“When anybody asks, 'What are you writing about now?' if I try to reply, the book-in-the-works sounds so idiotic to me that I think, 'Why am I trying to write that puerile junk?' So now I give up; if I could talk about it, I wouldn't have to write it."
- Madeleine L'Engle, A Circle of Quiet


Great Expectations

Wednesday, July 20, 2005

With five cats, we go through an awful lot of cat food and kitty litter. I have become one of Petco's best customers. Today, I was out shopping and stopped at a Petco that I have never been to before. (There are about 10 of them in the Metro area.)

Normally, I don't have any problem walking through doors. I've been doing this for over 30 years now and have gotten pretty good at it. I'm especially good with those new-fangled automatic doors. Have you seen them? They open up when you approach them. It's crazy, I tell you. Yup, I can walk right through that door without a hitch.

So like I said, normally I don't have a problem with doors. Apparently today was the exception. As I approached the glass door it slid right open for me (like those doors in Star Trek - really space-agey) and I walked through just fine.

I found myself in a small space - maybe 7 x 7 feet - that was all glassed in. There was another fancy Euro2000AutoDoor directly in front of me, so I stepped forward fully expecting it to open for me. It did not. I almost smacked my face right into it. My first thought was "stupid disfunctional door", so I stepped back, and then stepped forward again. Again it didn't open. How frustrating!

This was about the time I actually looked at the door and realized it had a huge sign at eye level that looked something like this.
The sign was at least as big as my head and let me tell you, I do not have a puny noggin.

So, I was already starting to feel a little annoyed, embarrassed, and flustered at this point. I turned to my right, because that's what right-handed people do, and I saw another door. This one had a handle, so I started to pull. Yes, it seemed a little strange that it wasn't another SuperEuro3000AutoDoor, but remember, I was flustered and all this happened in a very short span of time, so I wasn't really taking the time to think over what the door should look like. I got that door open about 1 inch when I realized that the doggy salon lady was looking at me funny from the other side of the door while she brushed the long-haired society dog who looked at me as if to say, "Daahling, what are you doing? Can't you see I'm getting my hair coiffed?"

It didn't take long to let that door go. Now, since this was a rectangular room, there was only one option left. I turned around and there it was. The door that would actually open for me. I have never felt such relief to see a door open as I passed over it's SuperEuroTech4000SubterraneanSensors as I did this time.

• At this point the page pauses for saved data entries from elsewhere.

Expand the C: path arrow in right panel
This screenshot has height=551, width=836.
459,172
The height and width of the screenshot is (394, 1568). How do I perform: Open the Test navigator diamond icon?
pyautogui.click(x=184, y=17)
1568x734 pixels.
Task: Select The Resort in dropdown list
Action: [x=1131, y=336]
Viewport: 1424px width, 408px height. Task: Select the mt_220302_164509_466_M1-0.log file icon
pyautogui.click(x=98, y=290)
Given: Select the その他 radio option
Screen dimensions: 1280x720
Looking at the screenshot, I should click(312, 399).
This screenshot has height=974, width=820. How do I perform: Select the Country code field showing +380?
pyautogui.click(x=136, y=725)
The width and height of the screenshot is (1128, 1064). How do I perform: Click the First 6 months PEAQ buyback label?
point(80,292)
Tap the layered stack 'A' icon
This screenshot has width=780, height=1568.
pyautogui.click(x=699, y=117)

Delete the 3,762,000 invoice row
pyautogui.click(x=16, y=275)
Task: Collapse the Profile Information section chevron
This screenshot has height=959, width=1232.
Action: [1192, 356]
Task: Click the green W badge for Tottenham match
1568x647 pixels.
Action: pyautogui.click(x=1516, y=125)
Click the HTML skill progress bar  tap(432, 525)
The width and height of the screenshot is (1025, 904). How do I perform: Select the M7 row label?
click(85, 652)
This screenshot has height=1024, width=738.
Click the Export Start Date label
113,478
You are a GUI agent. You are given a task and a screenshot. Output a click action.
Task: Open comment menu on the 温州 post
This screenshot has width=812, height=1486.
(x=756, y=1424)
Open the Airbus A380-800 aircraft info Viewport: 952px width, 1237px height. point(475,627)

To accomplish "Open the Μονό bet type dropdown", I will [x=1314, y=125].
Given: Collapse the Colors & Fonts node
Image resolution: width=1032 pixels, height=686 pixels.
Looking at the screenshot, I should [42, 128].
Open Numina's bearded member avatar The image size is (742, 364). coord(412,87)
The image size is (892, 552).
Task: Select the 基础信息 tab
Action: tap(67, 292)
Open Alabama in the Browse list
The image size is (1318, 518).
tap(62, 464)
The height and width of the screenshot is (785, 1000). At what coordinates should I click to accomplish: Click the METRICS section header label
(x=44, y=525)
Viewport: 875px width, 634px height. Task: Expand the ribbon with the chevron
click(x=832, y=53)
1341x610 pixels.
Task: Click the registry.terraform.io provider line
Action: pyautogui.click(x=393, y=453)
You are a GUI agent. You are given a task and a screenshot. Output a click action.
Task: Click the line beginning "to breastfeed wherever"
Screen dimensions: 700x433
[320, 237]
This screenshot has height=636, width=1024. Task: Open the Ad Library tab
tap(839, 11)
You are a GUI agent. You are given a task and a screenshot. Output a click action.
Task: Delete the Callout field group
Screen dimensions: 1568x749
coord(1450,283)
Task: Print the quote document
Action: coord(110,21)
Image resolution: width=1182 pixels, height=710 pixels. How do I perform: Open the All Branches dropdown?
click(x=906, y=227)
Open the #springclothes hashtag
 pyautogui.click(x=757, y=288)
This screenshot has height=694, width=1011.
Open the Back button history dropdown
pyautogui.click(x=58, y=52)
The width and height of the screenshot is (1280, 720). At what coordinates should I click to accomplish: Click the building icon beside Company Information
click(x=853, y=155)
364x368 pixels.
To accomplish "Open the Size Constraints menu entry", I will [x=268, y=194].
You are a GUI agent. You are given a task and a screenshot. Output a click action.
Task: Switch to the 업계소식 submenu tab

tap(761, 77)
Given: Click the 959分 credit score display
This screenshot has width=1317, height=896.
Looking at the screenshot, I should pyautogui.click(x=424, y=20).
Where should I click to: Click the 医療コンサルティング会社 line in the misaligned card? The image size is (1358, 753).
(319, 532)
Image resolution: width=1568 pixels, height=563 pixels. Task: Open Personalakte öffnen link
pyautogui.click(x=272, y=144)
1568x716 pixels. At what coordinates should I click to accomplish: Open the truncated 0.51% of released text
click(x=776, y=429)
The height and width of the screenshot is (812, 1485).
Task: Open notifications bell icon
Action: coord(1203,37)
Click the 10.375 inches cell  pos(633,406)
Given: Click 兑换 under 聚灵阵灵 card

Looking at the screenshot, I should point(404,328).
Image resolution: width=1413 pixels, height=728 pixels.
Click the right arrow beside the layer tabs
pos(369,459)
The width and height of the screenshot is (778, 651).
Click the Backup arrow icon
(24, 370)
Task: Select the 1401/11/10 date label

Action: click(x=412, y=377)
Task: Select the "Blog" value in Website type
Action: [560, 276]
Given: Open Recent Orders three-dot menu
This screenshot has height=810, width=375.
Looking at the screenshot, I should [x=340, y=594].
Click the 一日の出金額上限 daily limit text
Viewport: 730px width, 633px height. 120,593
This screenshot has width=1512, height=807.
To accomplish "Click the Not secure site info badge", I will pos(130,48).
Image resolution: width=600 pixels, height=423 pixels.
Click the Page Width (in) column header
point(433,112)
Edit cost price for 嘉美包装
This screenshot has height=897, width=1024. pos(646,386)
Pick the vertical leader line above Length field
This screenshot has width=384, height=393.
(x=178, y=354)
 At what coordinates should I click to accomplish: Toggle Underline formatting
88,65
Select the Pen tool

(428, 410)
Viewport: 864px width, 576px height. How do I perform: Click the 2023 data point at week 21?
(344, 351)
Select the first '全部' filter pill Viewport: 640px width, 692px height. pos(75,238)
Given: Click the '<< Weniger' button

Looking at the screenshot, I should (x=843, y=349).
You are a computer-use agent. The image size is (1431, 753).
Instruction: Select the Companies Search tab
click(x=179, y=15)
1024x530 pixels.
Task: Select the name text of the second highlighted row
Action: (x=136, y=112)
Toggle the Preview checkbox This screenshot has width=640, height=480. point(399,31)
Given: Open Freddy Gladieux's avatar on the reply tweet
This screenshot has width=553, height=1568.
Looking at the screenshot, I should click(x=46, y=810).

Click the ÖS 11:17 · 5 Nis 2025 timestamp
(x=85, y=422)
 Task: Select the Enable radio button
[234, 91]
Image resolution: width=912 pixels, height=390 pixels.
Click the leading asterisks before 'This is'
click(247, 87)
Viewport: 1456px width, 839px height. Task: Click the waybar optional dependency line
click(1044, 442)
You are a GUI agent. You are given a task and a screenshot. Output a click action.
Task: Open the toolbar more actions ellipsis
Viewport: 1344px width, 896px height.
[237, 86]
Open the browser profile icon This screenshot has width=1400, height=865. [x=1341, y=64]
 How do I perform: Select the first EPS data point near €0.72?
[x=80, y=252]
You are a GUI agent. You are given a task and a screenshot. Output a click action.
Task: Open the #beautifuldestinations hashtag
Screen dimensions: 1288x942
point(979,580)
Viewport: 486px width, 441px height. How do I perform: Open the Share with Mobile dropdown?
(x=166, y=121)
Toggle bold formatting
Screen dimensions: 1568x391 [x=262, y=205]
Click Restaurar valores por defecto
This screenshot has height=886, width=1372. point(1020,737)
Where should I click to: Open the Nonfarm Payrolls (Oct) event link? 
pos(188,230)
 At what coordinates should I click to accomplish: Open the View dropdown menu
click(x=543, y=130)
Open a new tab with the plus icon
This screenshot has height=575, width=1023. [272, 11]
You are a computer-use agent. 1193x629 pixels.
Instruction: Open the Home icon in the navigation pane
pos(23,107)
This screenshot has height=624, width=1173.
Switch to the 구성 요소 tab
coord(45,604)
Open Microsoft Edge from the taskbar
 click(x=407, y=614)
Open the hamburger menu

It took a second to find the shopping carts - they weren't where I expected to see them - but I did find them. I finished my shopping and got to my car relatively unscathed. Upon emptying the cart, I realized that
a) there was only one cart corral, and the store was closer to me than it was, and
b) I was planning on going to the store next door anyway, so I might as well just return it to the front of the store. I got to the curb break, but the curb side was just slightly higher than the road side. I ran into it expecting to run right up on the curb smoothly. Instead, the cart stopped and I didn't. SLAM, my stomach hit the cart handle. Uggh. So, I tried again, knowing the cart had to go over it, and after three tries (I only hit my stomach the first time) it finally did.

I have no doubt that I was the best entertainment the employees of that Petco have seen in a long time. I'm sure there was some laughter in the lunchroom today. ("Did you see that woman who couldn't figure out the doors and then brought the cart back to the door and couldn't get it up the curb today? It was hilarious! I laughed myself silly!") I can't blame them. I'd probably have done the same thing.


At 7/20/2005 5:58 PM, Blogger Blond Girl wrote:

Oh, no. You are not the first they have laughed at. They planned it that way on purpose and are now secretly filming all of the customers who expereince the same thing and spreading them to new PetCos that are being built. You are only the latest victim... muwahahaha....

Great post! I needed a smile before leaving The Big Company and going home. Thanks for giving it to me.